On October 18, 1989, an earthquake of magnitude 6.9 struck a branch fault of the San Andreas near the city of Santa Cruz in the southern Santa Cruz Mountains. It came to be known as the Loma Prieta earthquake after the name of a 3,000-foot mountain in the Santa Cruz area that was close to the epicenter. A series of thousands of destructive landslides was triggered all along a stretch of coast and in the central valley from north of San Francisco to points forty-five miles south of Santa Cruz. This earthquake took sixty-three lives, cost $10 billion, and damaged 27,000 structures. The source of the quake was a slip along a twenty-five-mile segment of the San Andreas Fault where it crosses the Santa Cruz Mountains sixty miles south of San Francisco. It was the most powerful earthquake to strike this part of California since the 1906 San Francisco quake.
Extensive studies were made in the wake of this quake to ensure adequate preparation for any future similar event. For the most part, places that were damaged by landslides were checked out and where necessary, as in some coastal locations, homes were removed or other remedial action taken. One particularly weak area was the Marina District of San Francisco. Despite the experience of 1906 when this part suffered severe damage, city officials went on to fill the area with sand and rubble from the quake, in order to use it as a site for the 1912 Panama–Pacific International Exhibition. In later years it became a very popular section of the city. The lurking danger, which was ignored, was liquefaction in the event of an earthquake. When Loma Prieta struck, the Marina area immediately sunk five inches. This was followed by widespread liquefaction as water saturated sand turned into a liquid. Buildings shifted off their foundations and many collapsed.
Thousands of landslides generated by the quake were found all over an area half the size of the one hit in 1906. Loma Prieta thus provided the first opportunity to study the effects of a major earthquake on landslides. Previous landslide-producing earthquakes, apart from the 1906 quake, were either too small or too poorly documented for this purpose.

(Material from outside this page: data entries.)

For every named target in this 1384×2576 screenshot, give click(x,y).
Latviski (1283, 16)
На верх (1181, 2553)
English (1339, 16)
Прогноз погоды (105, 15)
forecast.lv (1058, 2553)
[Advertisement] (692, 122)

Techniques for identifying slopes susceptible to failure that had been developed over the previous ten years were proved correct in the studies that followed the Loma Prieta earthquake. At the same time there was recognition of new types of landslide hazards not fully appreciated in the past. The most severe property damage occurred in San Francisco and Oakland. The earthquake was felt over most of central California and in part of western Nevada.

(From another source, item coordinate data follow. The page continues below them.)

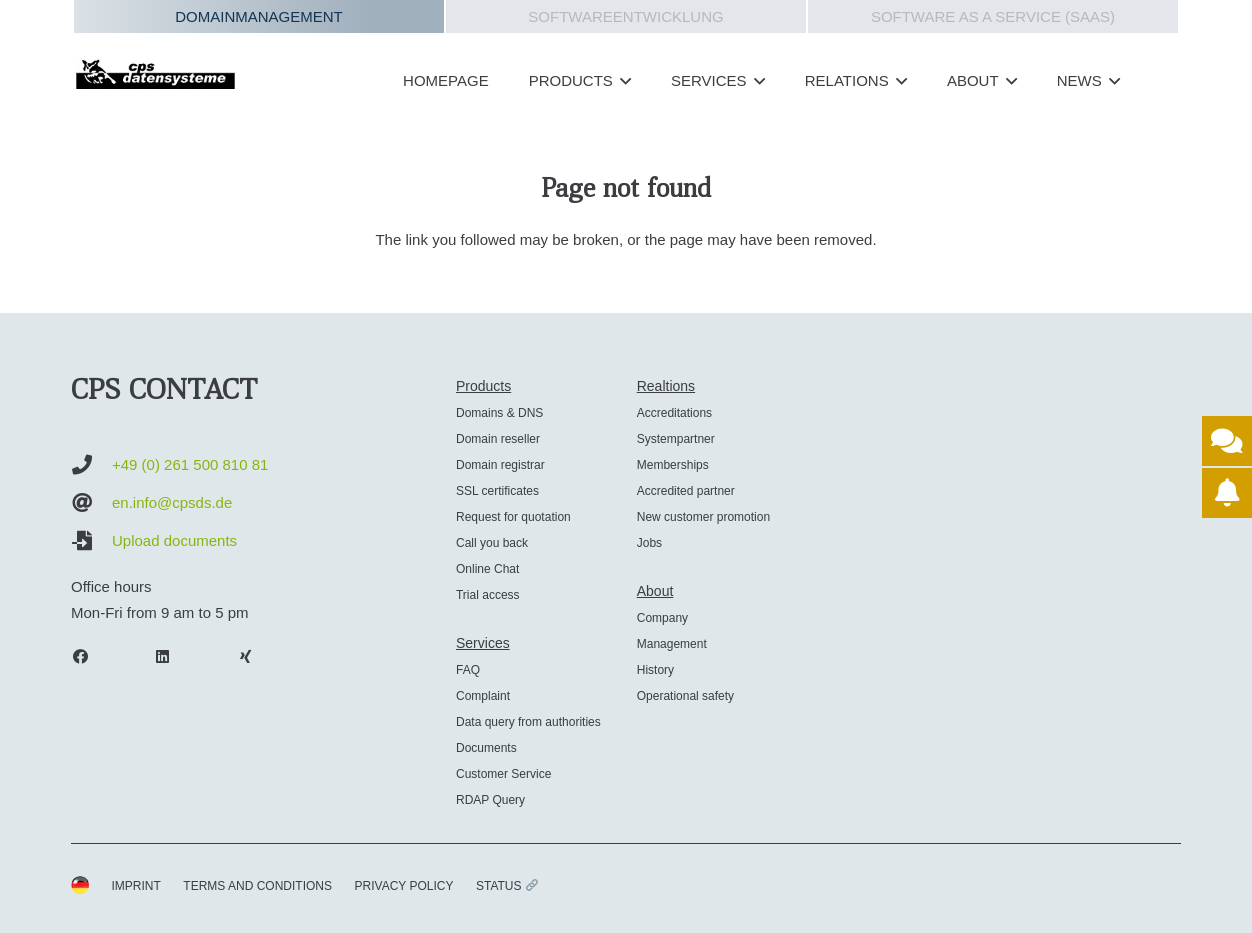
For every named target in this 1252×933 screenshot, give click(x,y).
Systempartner (676, 439)
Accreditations (674, 413)
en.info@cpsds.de (172, 502)
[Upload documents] (91, 541)
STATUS (507, 886)
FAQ (468, 670)
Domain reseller (498, 439)
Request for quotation (513, 517)
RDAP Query (490, 800)
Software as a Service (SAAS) (993, 16)
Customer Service (503, 774)
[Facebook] (90, 657)
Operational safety (685, 696)
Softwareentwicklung (625, 16)
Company (662, 618)
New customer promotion (703, 517)
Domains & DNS (499, 413)
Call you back (492, 543)
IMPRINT (136, 886)
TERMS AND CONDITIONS (257, 886)
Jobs (649, 543)
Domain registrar (500, 465)
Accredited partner (686, 491)
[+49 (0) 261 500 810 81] (91, 465)
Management (672, 644)
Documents (486, 748)
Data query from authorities (528, 722)
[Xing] (255, 657)
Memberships (673, 465)
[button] (622, 81)
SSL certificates (497, 491)
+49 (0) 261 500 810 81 (190, 464)
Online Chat (487, 569)
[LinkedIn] (173, 657)
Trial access (488, 595)
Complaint (483, 696)
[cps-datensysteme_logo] (155, 74)
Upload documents (174, 540)
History (655, 670)
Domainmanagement (259, 16)
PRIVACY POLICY (404, 886)
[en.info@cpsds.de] (91, 503)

It was fortunate that the epicenter was in a sparsely populated area because the amount of shaking was very strong. In homes furniture was moved several feet and in one case a built-in oven was ejected from its cabinet. The city of Watsonville was badly damaged as were older buildings in downtown Santa Cruz. Around the margins of San Francisco Bay the shaking that was experienced in 1906 was much stronger than in 1989. Most publicity was focused on the collapse of a section of the freeway that connects downtown Oakland to the Bay Bridge. The freeway’s bridge was built in 1936 and was intended to withstand moderate earthquakes. Such designs were common at that time before people were acquainted with the damaging influence of earthquake motions.